On The Anaheim Assault of a 13-year-old boy
CW: Police violence
The video below is one of several. It depicts an off-duty sheriff deputy holding a 13-year-old boy by the collar and pulling and dragging him across a yard. He was mad students were allegedly walking across his yard on their walk home from school. It’s important to note to readers that, while this video is awful, no one was killed or seriously physically injured in this incident. That does not take away from the gravity of it or the powerful effect it may have on these kids lives.
I’ve taken some time to watch several of the videos to get a good understanding of what happened and what was said (mostly to counterpoint the several pro-grown man attacker videos cropping up).
The events leading up to the attack are not on camera. However, we see the man begin grabbing the boy while he and the other students are on the sidewalk, not on private property. The boy says that the man told a girl to “get off my lawn you freaking c*nt.” The man denies saying this.
In the video, I do not hear the man indicate he is an police officer. Early in the video, the boy says his dad is cop and the officer does not say “I’m a cop too.” Later, the boy says “I understand if you are a cop, but you’re not a cop.” If the officer corrects him, he does not do so loudly and clearly.
I’m so proud and, frankly, in awe of these children (and yes, teenagers are not adults and are therefore children) for acting very strong throughout. These teens — including the boy being attacked — attempted to de-escalate the situation. They tried negotiating with the man verbally. They tried to pull their friend away without moving towards the man.
The man holds on to the boy despite his pleas to let him go and attempts to move away. The man gets more aggressive, allegedly kicking him in the groin, as the boy tries to resist what is essentially an abduction (reminder: the officer has not appeared to identify himself nor does he mention he is a cop in 3.5 minutes of footage).
The man continues to pull the boy further away. One kid pushes him and later punches him. Another rushes the man to push him away. For viewers who selectively watch the video, they could use this as an excuse for why the officer fired his gun. Except for the fact, that in every video you still see the man dragging along a 13-year-old boy like a god damn rag doll.
Another boy attempts to approach from the other side. That’s when the officers reaches for his gun. [Some commenters claim the boy is obviously reaching for a gun in his back pocket. The item in his rather narrow looking back pocket appears to be a cell phone. And when the officer pulls his gun he does not point it at this boy, indicating he does not view him as a threat].
The man fires his gun. No one is shot. Thankfully, so thankfully, no one is killed.

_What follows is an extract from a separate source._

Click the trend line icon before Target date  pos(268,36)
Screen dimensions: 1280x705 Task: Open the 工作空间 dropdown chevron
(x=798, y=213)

Two of boys, including the one who was assaulted, were arrested. They have both been released, and I have not been able to find out if there have been any charges on the boys.
The officer is on administrative leave.
Many will argue that we don’t know how this incident started, so we can’t make a judgment on it. It doesn’t really matter how this started. There’s no excuse for dragging a 13 year old around by his sweatshirt. (And while we’re at it, this behavior would be unacceptable if the victim was an adult.)

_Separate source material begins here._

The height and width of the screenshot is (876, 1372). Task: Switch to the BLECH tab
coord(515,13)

Let’s say it happened like this. The man said something rude while yelling at the kids to get off his lawn. The boy decides to go up to the man and say something, maybe he pushes him a little bit. But his friends still stay back, as they do until the situation escalates.
A responsible man. A man who deserves to wear a badge. That kind of man does not choose to drag around a child. He chooses to leave and call the police whose jurisdiction it is. Or he chooses to tell the boy — loudly and clearly and repeatedly — that he is a police officer, then attempt to deescalate. A responsible man, a good man chooses to not attack a child.

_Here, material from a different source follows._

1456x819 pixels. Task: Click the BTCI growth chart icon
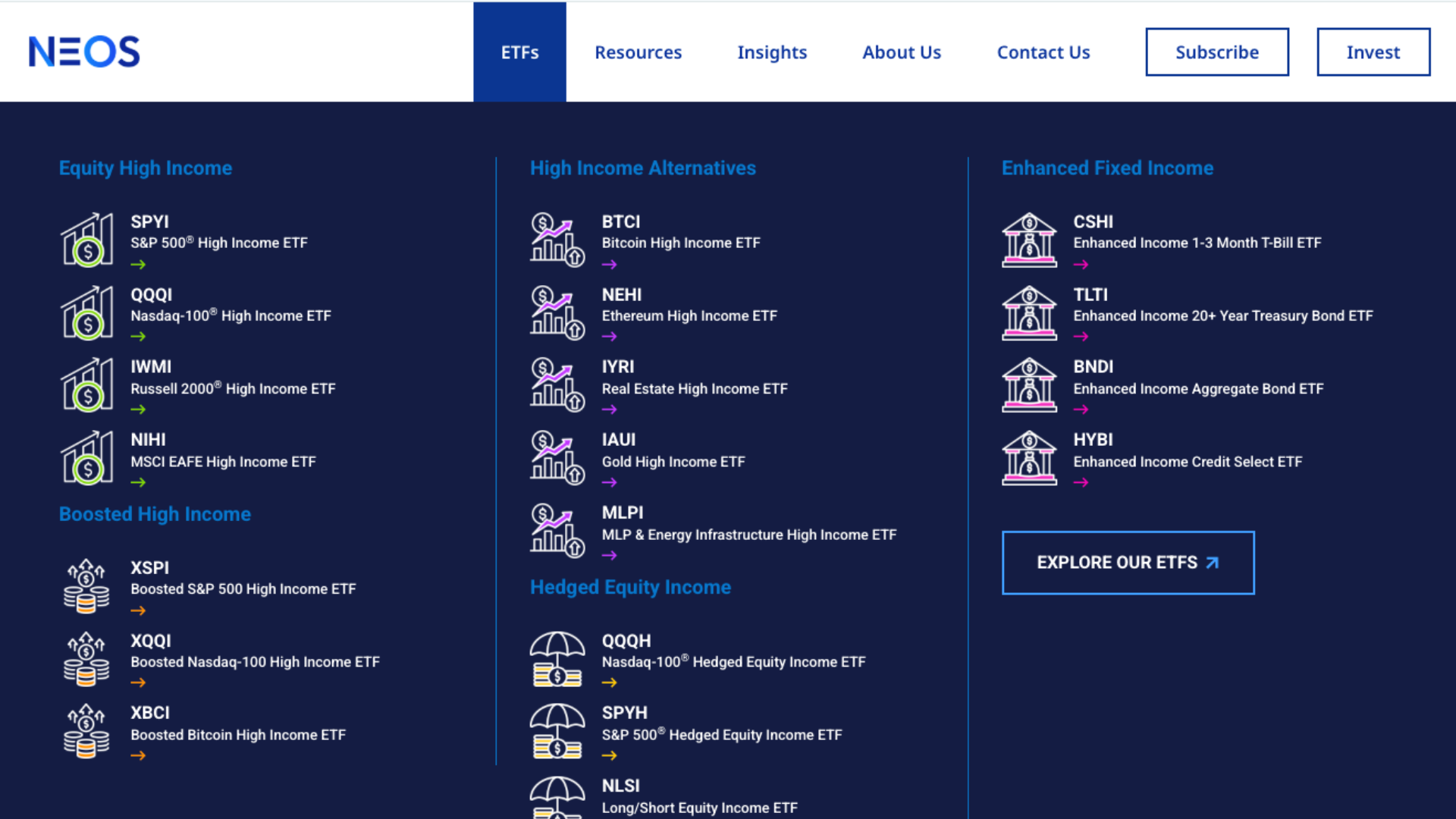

Boys Will Be Boys, Unless They’re Black or Brown
This assault reminds us that the world black and brown children live in is a drastically different one than the one white children live in.
White kids on someone’s lawn are goofing around. Black and brown kids on someone’s lawn are trespassing.
White sixteen-year-olds in Steubenville rape a teenage girl, film it, and post it online. A reporter laments that the boys’ future will be affected by their convictions. She doesn’t mention the girl’s future.
A 12-year-old black boy in Cleveland is playing, alone, in a park. He’s killed before he has a second to react.
A white male sexually assaults a girl, is given a lenient sentence, and is released early. People worry about the future of his swimming career.
A black boy is walking home from the store with his skittles. He’s killed by someone on “neighborhood watch.”
Our society expects black and brown kids to be perfect, to not make a single misstep. And if they do make a mistake or do something wrong, they deserve to die. No due process necessary.
Yet, our society laughs off grown ass white man talking about sexually assaulting women as “boys will be boys” and “locker room talk,” and then makes him president.
White children and even white adults get the benefit of the doubt and second chances for the sake of their “potential.”
Trayvon, Tamir, Michael, and so many others didn’t get any of that. By the grace of God, we didn’t add to that list during the Anaheim assault.